There have been numerous forecasts of world production and demand for conventional
crude, all covering varying periods of time, and even after considering the impact of the
conservation ethic, the development of renewable resources, and the possibility of slower
economic growth, nonconventional sources of liquid fuels could well be needed to make
up for the future anticipated shortfalls in conventional supplies.
This certainly applies to North America, which has additional compelling reasons to
develop viable alternative fossil fuel technologies. Those reasons include, of course, the
security of supply and the need to quickly reduce the impact of energy costs on the balance
of payments. There has been the hope that the developing technology in North America
will eventually succeed in applying the new areas of nuclear and solar energy to the energy
demands of the population. However, the optimism of the 1970s has been succeeded by the
reality of the 1980s and it is now obvious that these energy sources will not be the answer
to energy shortfalls for the remainder of the present century. Energy demands will most
probably need to be met by the production of more liquid fuels from fossil fuel sources.
There are those who suggest that we are indeed faced with the inevitable decline of the
liquid fuel culture. This may be so, but the potential for greater energy availability from
alternative fossil fuel technologies is high. North America is rich in coal, oil shale, and oil
sands—so rich that with the development of appropriate technologies, it could be self suf-
ficient well into the twenty-first century.
There is very little doubt that unlocking energy from the tar sand is a complex and
expensive proposition. With conventional production, the gamble is taken in the search and
the expenses can be high with no guarantee of a commercial find. With oil sands, the oil is
known to be there, but getting it out has been the problem and has required gambling on the
massive use of untried technology. There is no real market for the bitumen extracted from
the oil sands and the oil sand itself is too bulky to be shipped elsewhere with the prospect
of any degree of economic return. It is therefore necessary that the extraction and upgrading
plants be constructed in the immediate vicinity of the mining operation.
To develop the present concept of oil from the oil sands, it is necessary to combine three
operations, each of which contributes significantly to the cost of the venture: (a) a mining
operation capable of handling 2 million tons or more, of oil sand per day, (b) an extraction
process to release the heavy oil from the sand, and (c) an upgrading plant to convert the
heavy oil to a synthetic crude oil.
For Suncor, being the first of the potential oil sands developers carried with it a variety
of disadvantages. The technical problems were complex and numerous with the result that
Suncor (onstream: 1967) had accumulated a deficit of $67 million by the end of 1976,
despite having reported a $12 million profit for that year. However, with hindsight it appears
that such a situation is not without some advantages. The early start in the oil sands gave
Suncor a relatively low capital cost per daily barrel for a nonconventional synthetic crude
oil operation. Total capital costs were about $300 million that, at a production rate of 50,000
bbl/day, places the capital cost at about $6000 per daily barrel.

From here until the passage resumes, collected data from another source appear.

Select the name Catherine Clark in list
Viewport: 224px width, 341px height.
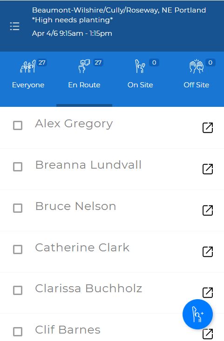coord(82,248)
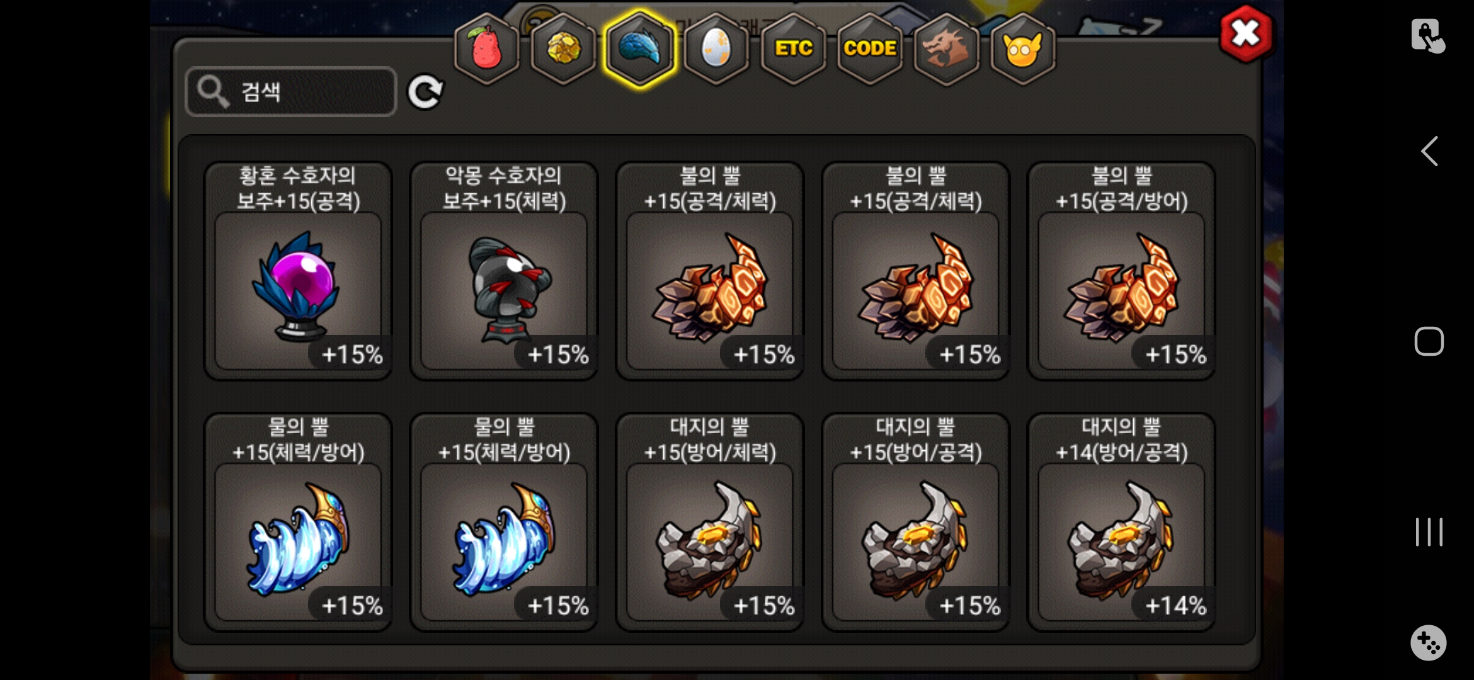The width and height of the screenshot is (1474, 680).
Task: Choose 불의 뿔 +15(공격/방어) item
Action: coord(1121,271)

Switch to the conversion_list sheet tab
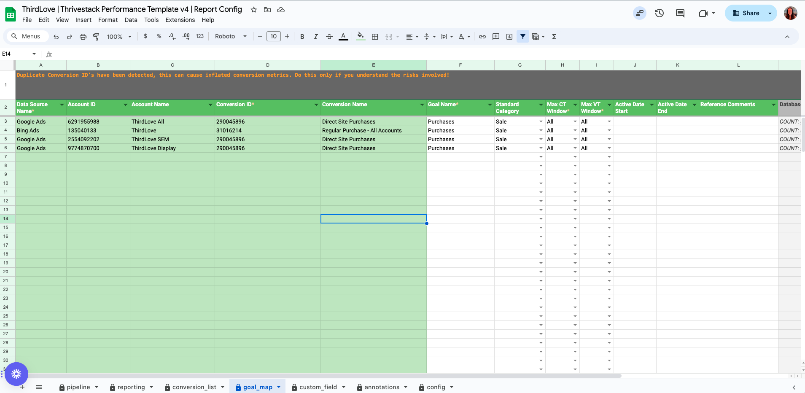(x=194, y=387)
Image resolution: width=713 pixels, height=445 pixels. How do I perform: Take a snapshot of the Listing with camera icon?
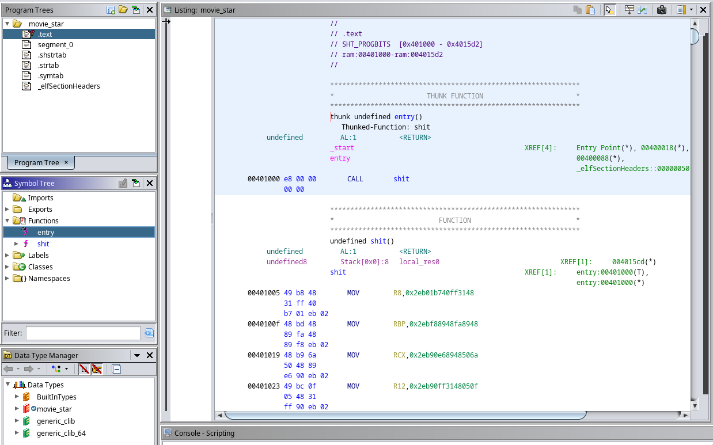pyautogui.click(x=662, y=10)
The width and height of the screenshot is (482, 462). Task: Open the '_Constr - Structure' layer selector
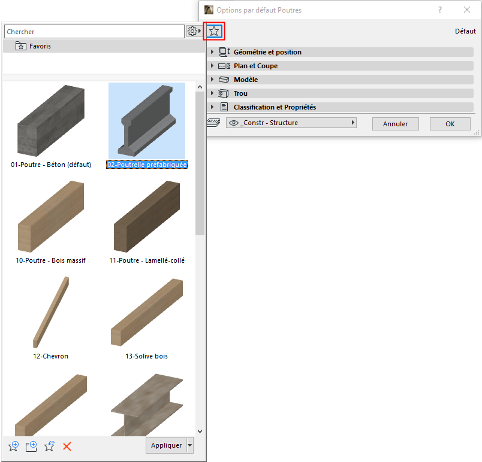pos(291,122)
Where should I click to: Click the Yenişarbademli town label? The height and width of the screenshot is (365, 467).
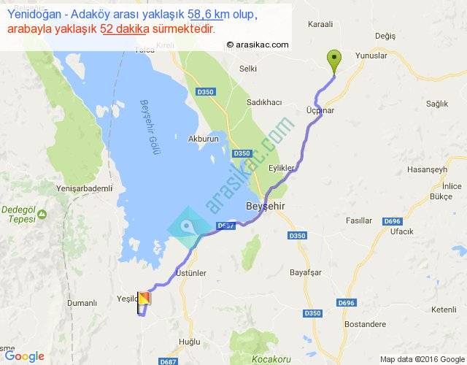[x=85, y=188]
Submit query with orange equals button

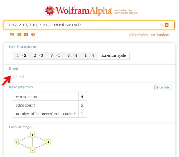click(166, 25)
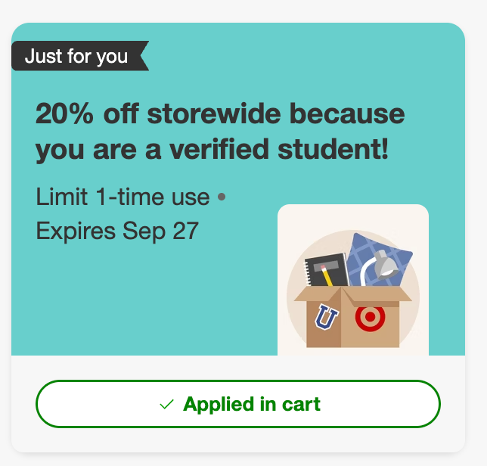The height and width of the screenshot is (466, 487).
Task: Click the black spiral notebook illustration
Action: pos(326,269)
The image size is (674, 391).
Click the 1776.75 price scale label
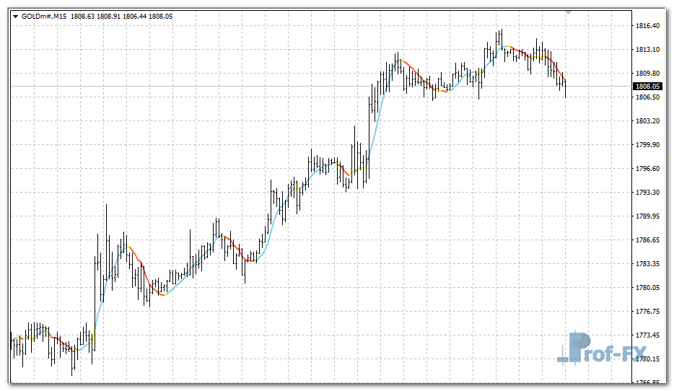[x=647, y=312]
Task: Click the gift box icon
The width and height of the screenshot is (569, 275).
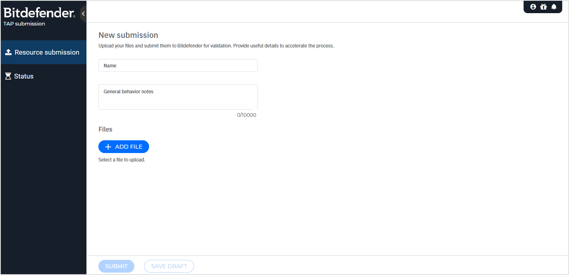Action: [543, 7]
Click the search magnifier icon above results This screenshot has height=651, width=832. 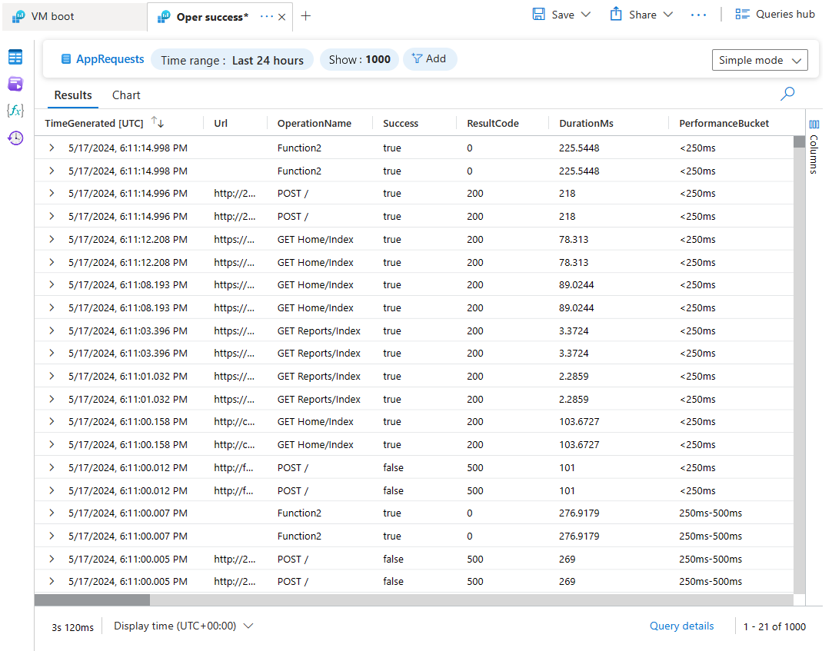click(x=787, y=94)
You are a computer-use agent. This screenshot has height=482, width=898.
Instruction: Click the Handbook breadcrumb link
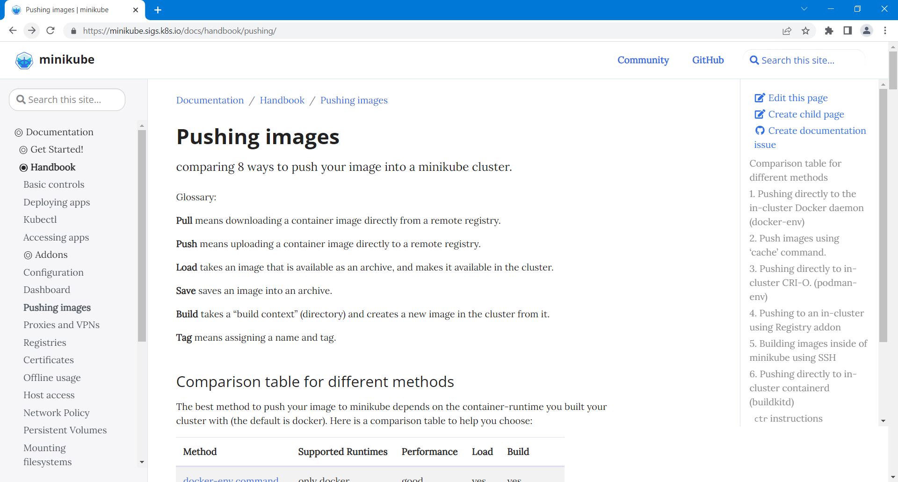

It is perhaps worthy of mention here that a conventional refinery of the Imperial Oil
Strathcona-type (150 to 300 × 103 bbl/day) may have cost at that time $100 to $400 mil-
lion and have an energy balance (i.e., energy output/energy input) in excess of 90 percent.
A tar sand refinery of the Suncor-Syncrude type may have an energy balance of the order
of 70 to 75 percent.
The second oil sands plant erected by the Syncrude faced much stiffer capital costs.
In fact, it was the rapidly increasing capital costs that nearly killed the Syncrude project.